È semmai dopo la morte della bambina quasi a due terzi di film, che la narrazione vira sin troppo sul melò e si fa lineare, quando tra lui e lei ci si mette il senso di colpa, l’impossibilità di elaborare il lutto, l’incomprensione di due corpi che non riescono più a comunicare. Improvvisamente il corpo tatuato di Elise, adesso ribattezzata Alabama, diventa linguaggio dal codice cifrato: sotto i tatuaggi potrebbe a quel punto essere sepolta tutta una vita di sofferenze, così come nei testi delle folksongs di Didier è al contrario scoperta la voglia di urlare il disagio verso un mondo corrotto dall’ingiustizia.
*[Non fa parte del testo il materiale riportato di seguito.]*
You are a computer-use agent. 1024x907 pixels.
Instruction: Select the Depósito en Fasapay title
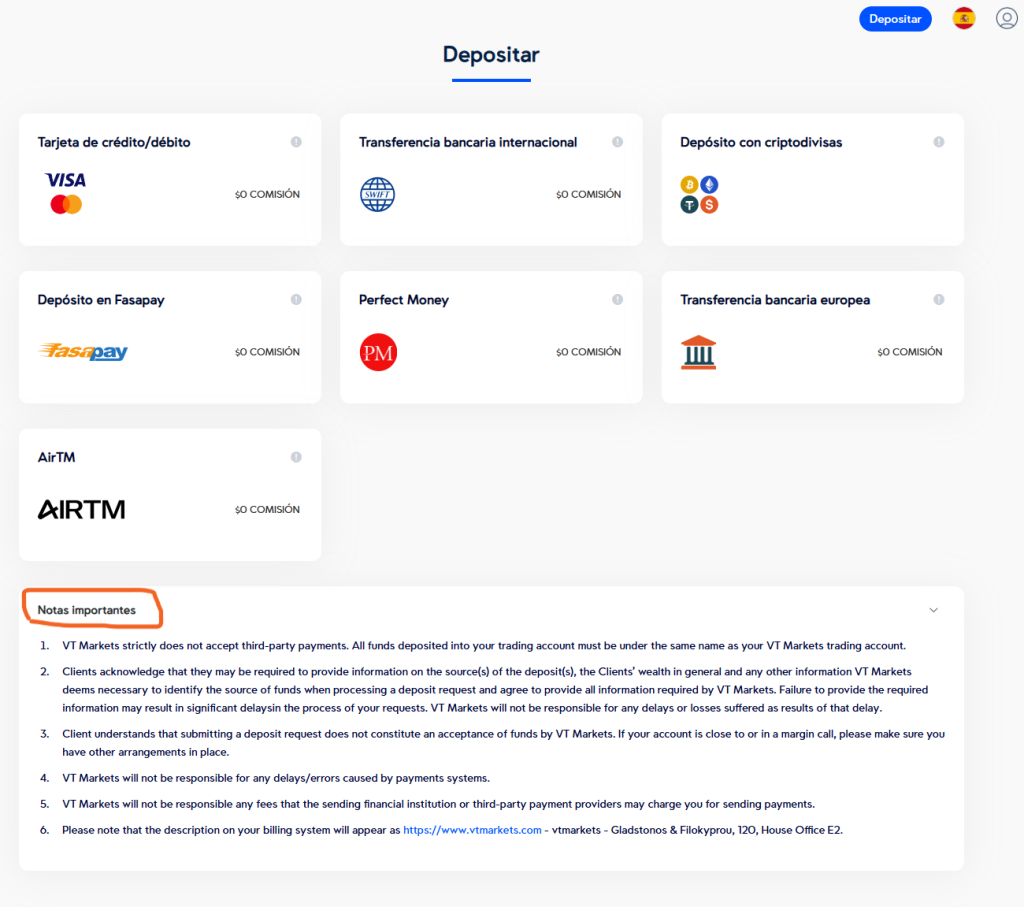click(101, 300)
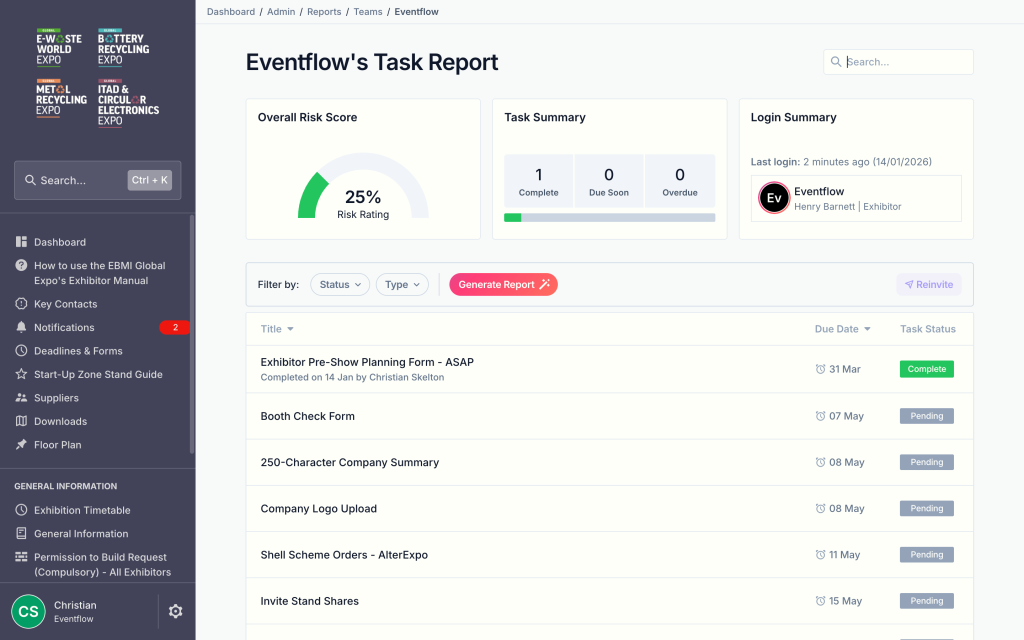Click the E-Waste World Expo logo
Screen dimensions: 1024x640
coord(61,47)
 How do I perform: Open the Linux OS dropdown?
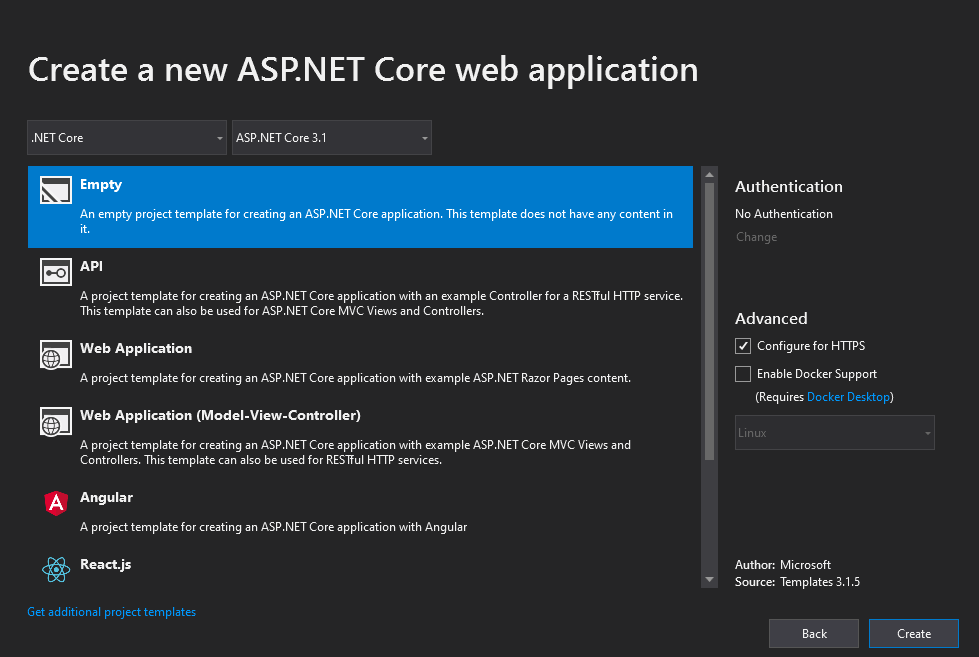click(834, 433)
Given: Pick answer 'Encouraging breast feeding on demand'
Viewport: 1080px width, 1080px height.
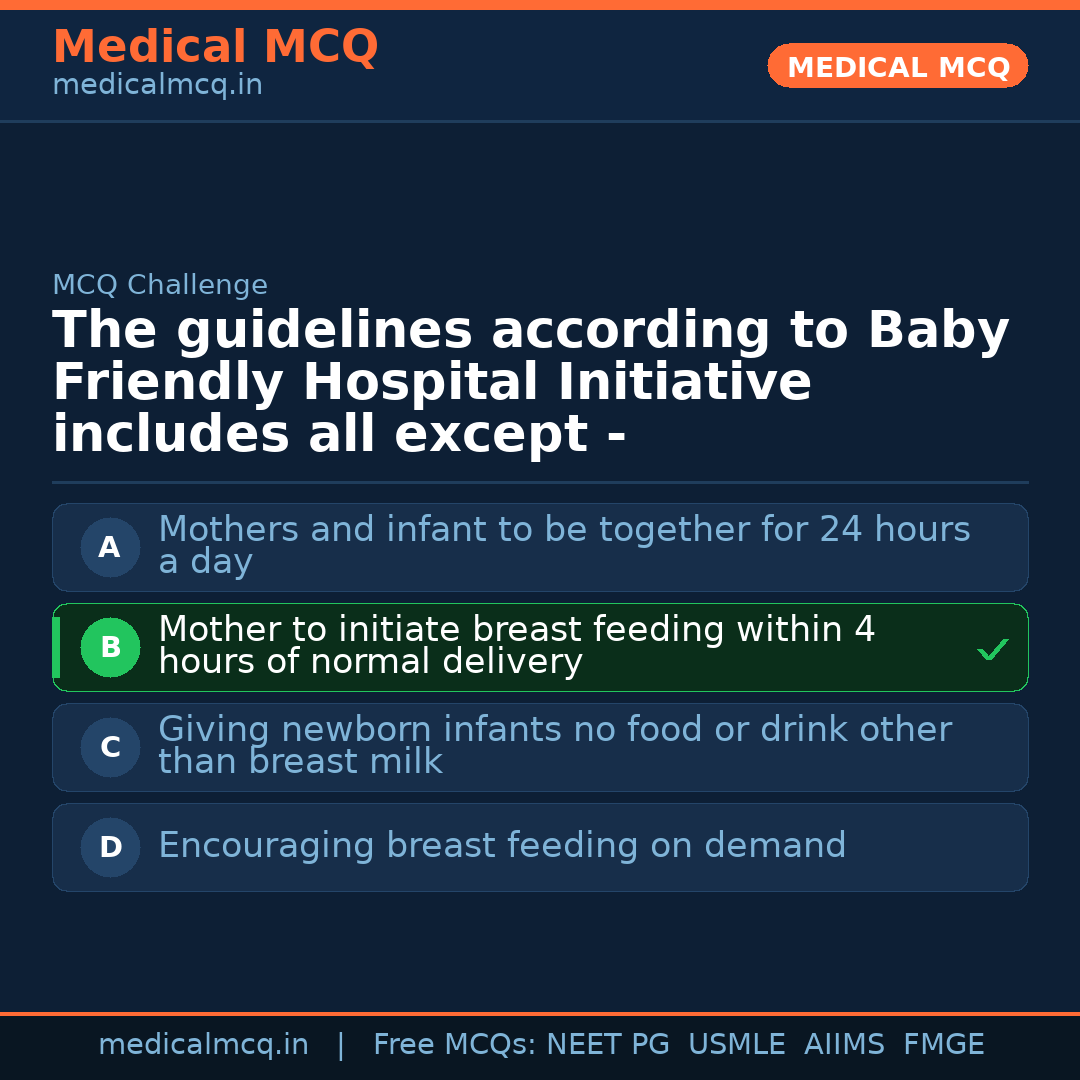Looking at the screenshot, I should pos(502,846).
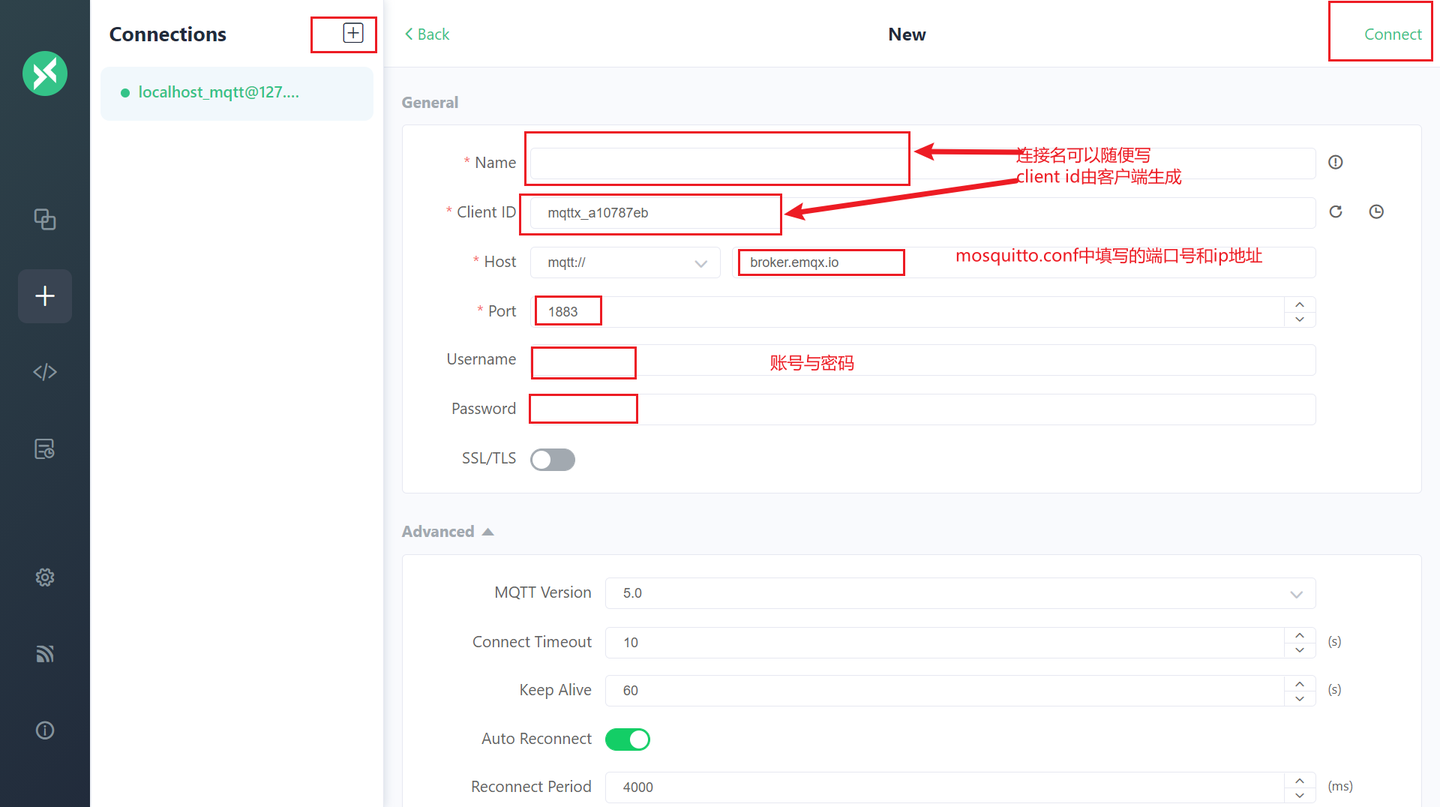Open the mqtt:// protocol dropdown
Screen dimensions: 1440x807
(x=625, y=262)
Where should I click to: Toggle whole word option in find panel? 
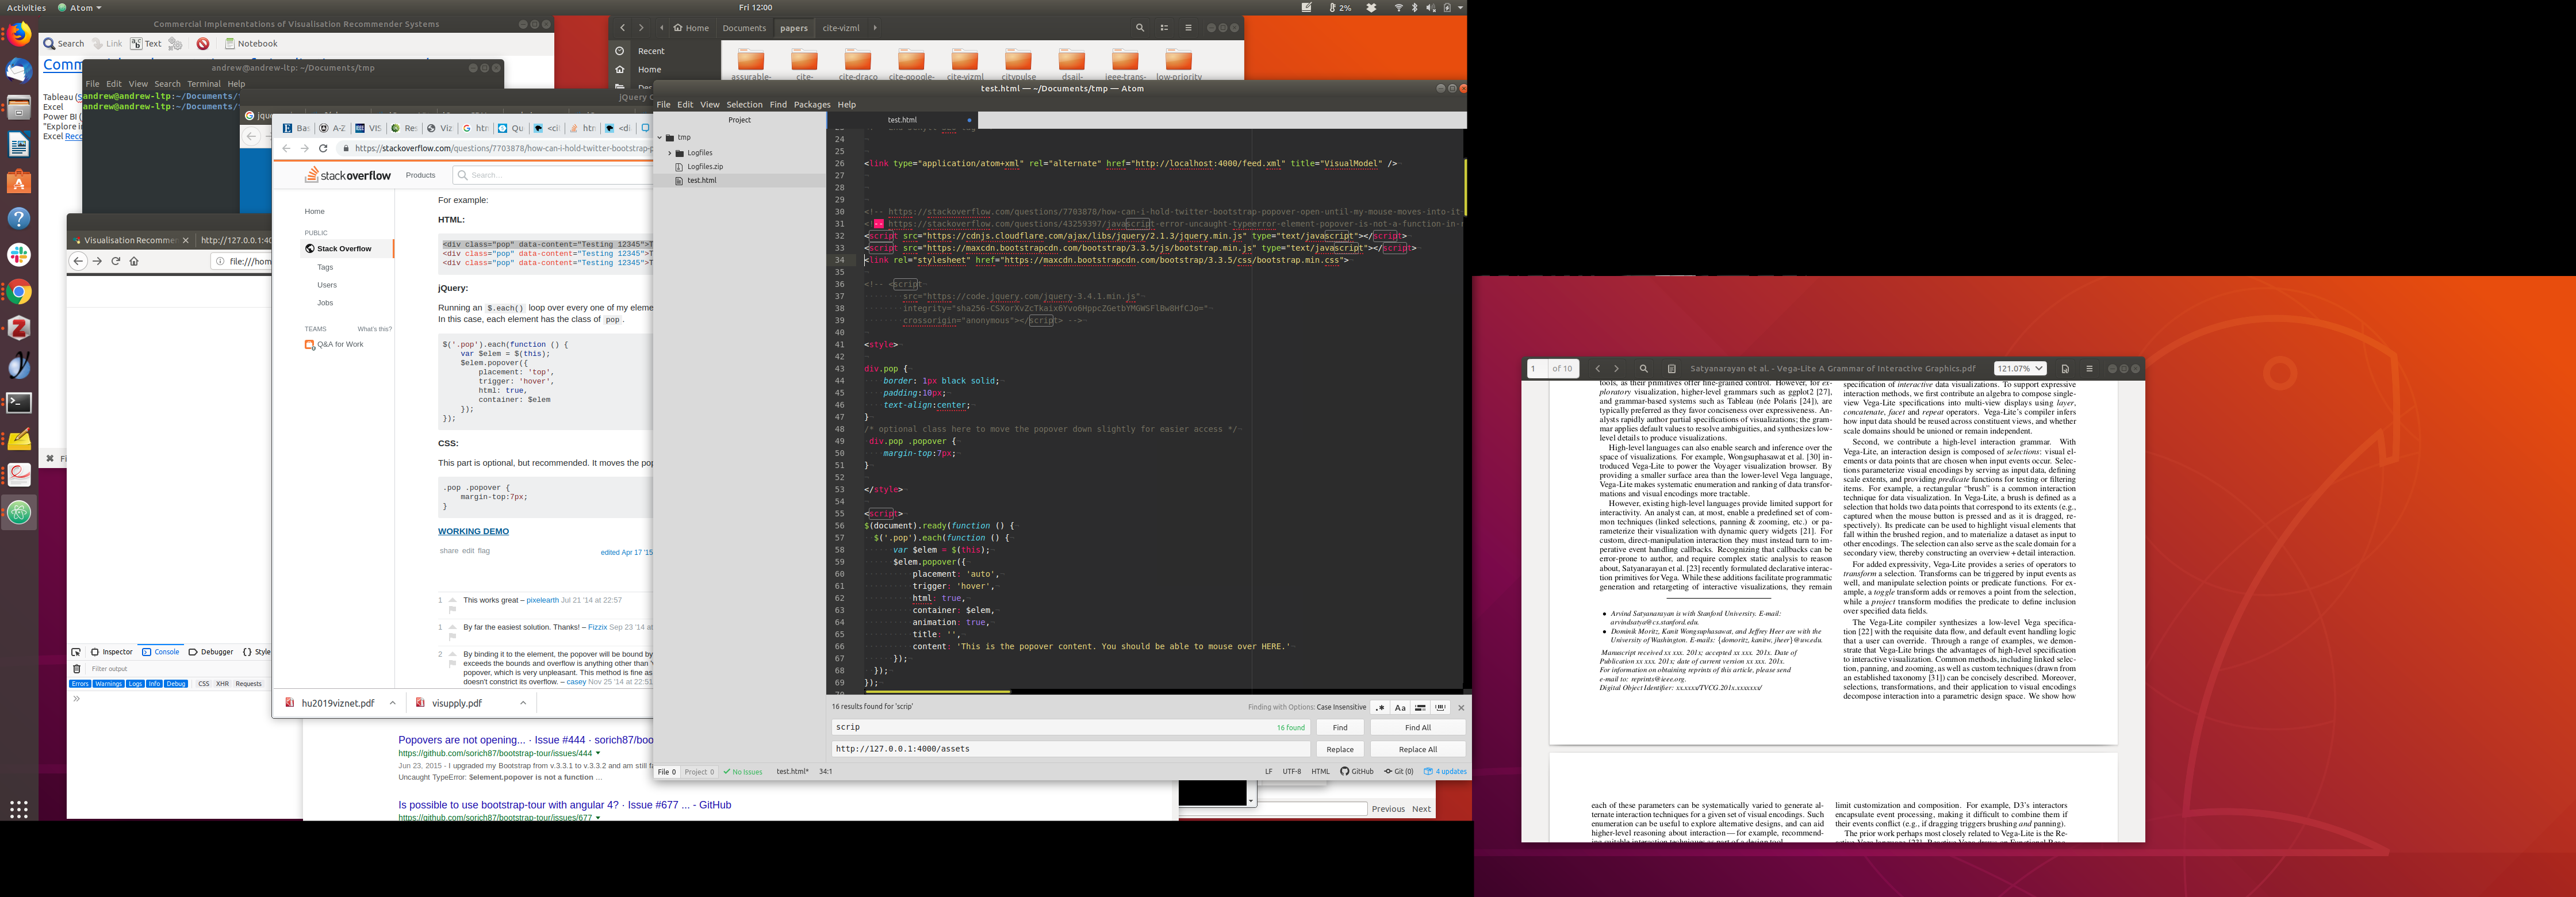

Nel percorso autodistruttivo di Elise, che cancella anche il nome del compagno, Van Groeningen perde asciuttezza narrativa, esagerando a volte con dialoghi sin troppo descrittivi, lì dove sarebbero bastati i volti degli straordinari Veerle Baetens e Johan Heldenbergh (autore tra l’altro della pièce teatrale all’origine di Alabama Monroe).

 Vera Mandusich

Alabama Monroe

Regia: Felix Van Groeningen. Fotografia: Ruben Impens. Montaggio: Nico Leunen. Interpreti: Veerle Baetens, Johan Heldenbergh, Nell Cattrysse. Origine: Belgio, 2013. Durata: 111′.